1966 Finnish comedy film

Millipilleri is a 1966 comedy film directed and written by Spede Pasanen, Ere Kokkonen and Jukka Virtanen. The film was Spede's second starring feature after X-Paroni, Pasanen having established himself as a popular comedian in both radio and television. The film was one of Spede's biggest hits and launched his film career further. It also features several actors who would star in Spede's consequent films Pähkähullu Suomi and Noin 7 Veljestä.

==Plot==
Tarmo Saari is the prodigal nephew of Councillor Ö (Häyrynen) who has several university degrees but has not worked a day in his life. Ö, becoming fed-up with his lazy nephew orders him to earn a million Finnish marks in one month or he will testament his fortune to an antiquities society. A group of gangsters led by Mr. Big (Kokkonen) overhear the councillor and plot to rob him of his fortunes.

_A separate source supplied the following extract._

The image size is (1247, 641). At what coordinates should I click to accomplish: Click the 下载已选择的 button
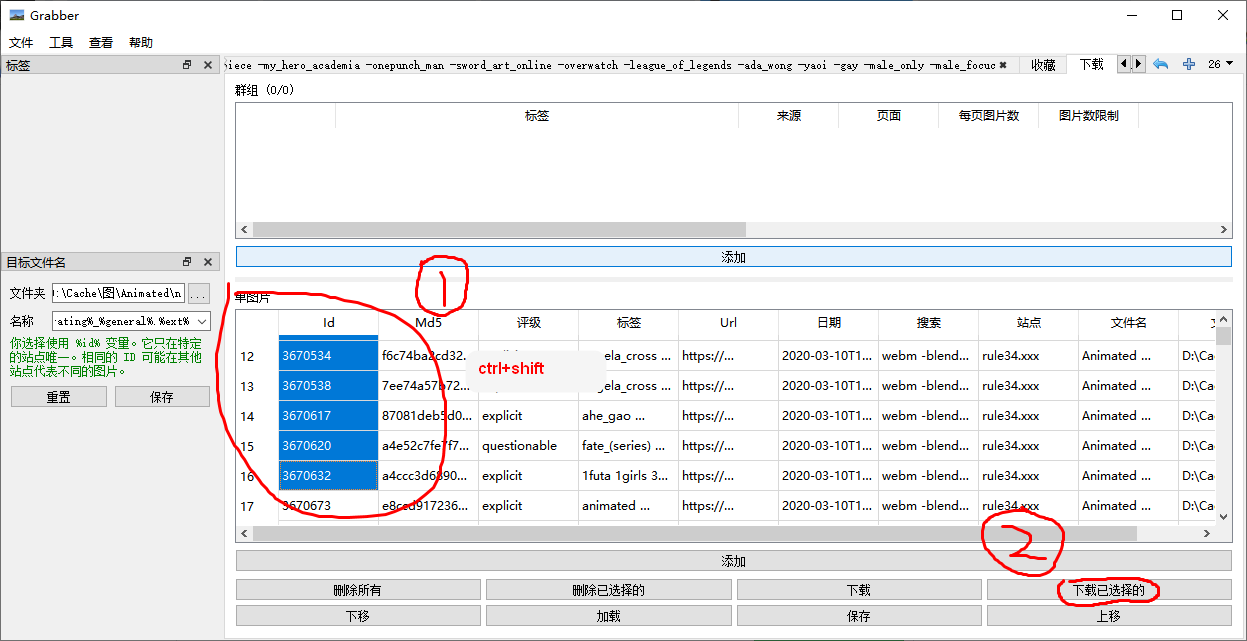1108,590
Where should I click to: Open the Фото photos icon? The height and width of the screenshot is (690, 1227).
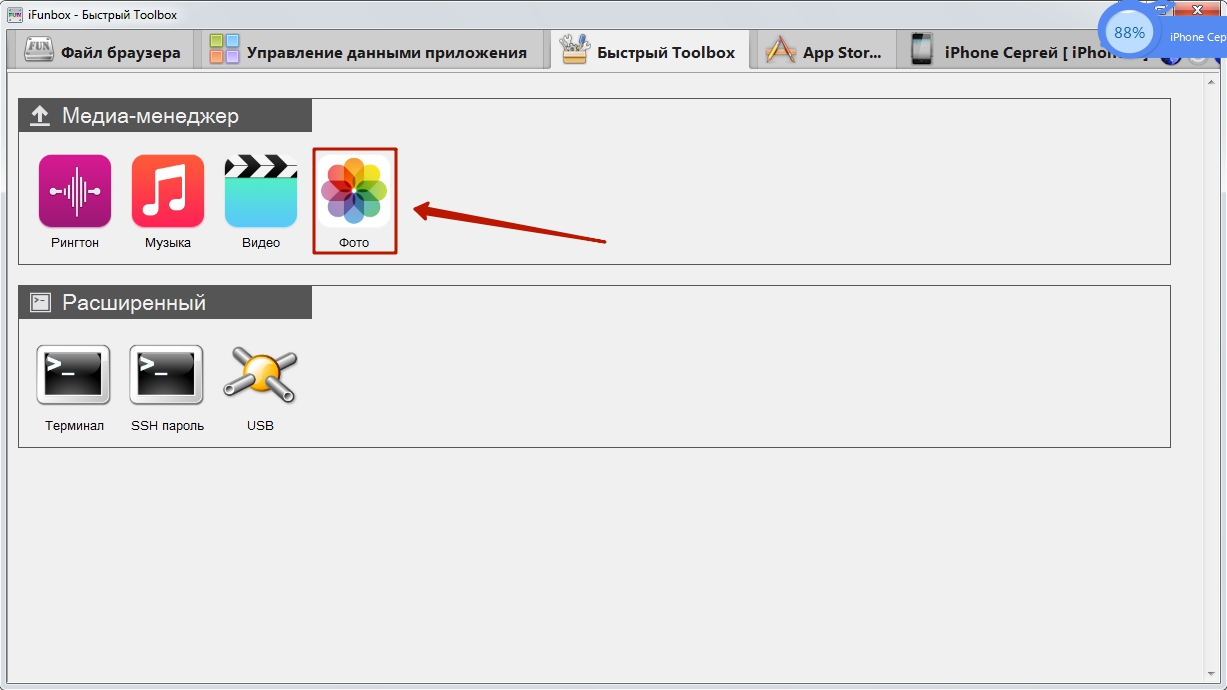355,191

Tarmo is disheartened by his fate until his friend Hannu (Salminen) helps him with some morale boosting pills. The pills are actually just sugar pills but Tarmo feels their effects nevertheless.

==Cast==
- Spede Pasanen as Tarmo Saari
- Simo Salminen as Hannu
- Hannes Häyrynen as Councillor Ö (Ö is the Swedish word for island, which is in Finnish is saari).
- Ere Kokkonen as Herra Iso (Mr. Big)
- Jukka Virtanen as Tappaja (Killer)
- Aarre Elo as Aivo (Brain)
- Juhani Kumpulainen as psychiatrist von Hermander

==Production==
Pasanen and his co-directors of X-Paroni, Risto Jarva and Jaakko Pakkasvirta parted ways after Spede's first feature. The film was the first co-operative film between Spede, Ere Kokkonen and Jukka Virtanen. Kokkonen and Virtanen were primarily responsible for directing the film while Spede planned most of the gags and humour. The film also included the first notable appearance by Simo Salminen in Spede's films as his side-kick after playing a minor supporting role in X-Paroni.

Juhani Kumpulainen and Marita Nordberg, both of whom appeared in numerous future Spede films, also made their first appearance in Spede's films here.